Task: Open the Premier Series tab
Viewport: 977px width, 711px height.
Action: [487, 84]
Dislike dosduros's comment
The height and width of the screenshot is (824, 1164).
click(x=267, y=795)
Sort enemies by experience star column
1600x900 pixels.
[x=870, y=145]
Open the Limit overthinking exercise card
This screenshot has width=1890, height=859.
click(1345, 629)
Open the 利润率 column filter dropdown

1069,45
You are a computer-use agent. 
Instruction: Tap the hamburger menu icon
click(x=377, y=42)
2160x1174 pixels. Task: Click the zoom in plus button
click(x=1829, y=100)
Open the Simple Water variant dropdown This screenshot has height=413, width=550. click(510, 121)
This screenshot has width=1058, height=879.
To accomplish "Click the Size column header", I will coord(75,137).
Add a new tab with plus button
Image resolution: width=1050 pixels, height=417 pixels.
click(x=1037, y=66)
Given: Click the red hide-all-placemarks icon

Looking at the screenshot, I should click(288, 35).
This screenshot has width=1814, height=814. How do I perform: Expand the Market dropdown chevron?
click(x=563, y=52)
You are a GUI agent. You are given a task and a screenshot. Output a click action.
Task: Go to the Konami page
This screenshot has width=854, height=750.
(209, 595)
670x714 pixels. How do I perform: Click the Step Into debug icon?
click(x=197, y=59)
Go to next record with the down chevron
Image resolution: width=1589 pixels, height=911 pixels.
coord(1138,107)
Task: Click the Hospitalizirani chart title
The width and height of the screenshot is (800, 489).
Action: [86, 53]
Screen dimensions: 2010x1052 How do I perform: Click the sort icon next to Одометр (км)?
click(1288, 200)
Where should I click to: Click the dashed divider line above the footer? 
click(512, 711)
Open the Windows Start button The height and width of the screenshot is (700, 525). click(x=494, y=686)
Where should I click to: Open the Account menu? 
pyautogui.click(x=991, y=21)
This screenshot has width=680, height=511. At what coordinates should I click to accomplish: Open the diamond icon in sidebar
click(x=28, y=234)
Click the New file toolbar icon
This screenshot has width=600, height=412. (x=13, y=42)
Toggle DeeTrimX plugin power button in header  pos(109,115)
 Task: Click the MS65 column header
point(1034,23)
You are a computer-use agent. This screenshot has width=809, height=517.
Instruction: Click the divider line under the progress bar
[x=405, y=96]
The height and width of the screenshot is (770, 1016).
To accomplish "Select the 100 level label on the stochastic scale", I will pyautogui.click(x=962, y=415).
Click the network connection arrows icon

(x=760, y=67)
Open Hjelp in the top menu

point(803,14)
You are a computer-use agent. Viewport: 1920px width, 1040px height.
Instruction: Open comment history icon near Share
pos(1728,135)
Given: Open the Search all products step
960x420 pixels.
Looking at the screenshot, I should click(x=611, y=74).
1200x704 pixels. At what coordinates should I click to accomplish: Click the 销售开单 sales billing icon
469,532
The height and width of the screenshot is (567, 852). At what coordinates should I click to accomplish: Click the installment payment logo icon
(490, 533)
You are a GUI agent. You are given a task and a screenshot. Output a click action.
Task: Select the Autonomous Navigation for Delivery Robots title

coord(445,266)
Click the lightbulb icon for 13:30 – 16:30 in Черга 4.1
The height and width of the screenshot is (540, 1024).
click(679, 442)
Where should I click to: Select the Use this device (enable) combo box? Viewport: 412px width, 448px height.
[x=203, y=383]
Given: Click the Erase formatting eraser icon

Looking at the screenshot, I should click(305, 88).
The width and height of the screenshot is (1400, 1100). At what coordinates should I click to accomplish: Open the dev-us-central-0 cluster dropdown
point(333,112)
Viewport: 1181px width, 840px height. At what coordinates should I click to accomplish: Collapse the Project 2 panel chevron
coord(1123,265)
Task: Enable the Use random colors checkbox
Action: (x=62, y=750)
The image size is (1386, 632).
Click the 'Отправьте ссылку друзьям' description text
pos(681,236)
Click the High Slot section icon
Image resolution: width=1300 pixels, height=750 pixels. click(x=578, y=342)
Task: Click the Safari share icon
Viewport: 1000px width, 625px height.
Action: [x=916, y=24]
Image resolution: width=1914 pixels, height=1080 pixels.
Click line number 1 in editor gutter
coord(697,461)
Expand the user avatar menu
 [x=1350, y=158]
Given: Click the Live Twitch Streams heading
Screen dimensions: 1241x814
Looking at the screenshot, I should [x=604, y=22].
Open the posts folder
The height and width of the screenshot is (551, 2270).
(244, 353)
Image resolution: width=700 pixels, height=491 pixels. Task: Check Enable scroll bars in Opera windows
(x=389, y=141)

*Exercise*.
Within the entries above, find the string "computer" and return each line that holds it.

*Final answer*.
You are a computer-use agent. 
You are a computer-use agent. This screenshot has width=809, height=517.
You are a computer-use agent. Viewport: 1920px width, 1040px height.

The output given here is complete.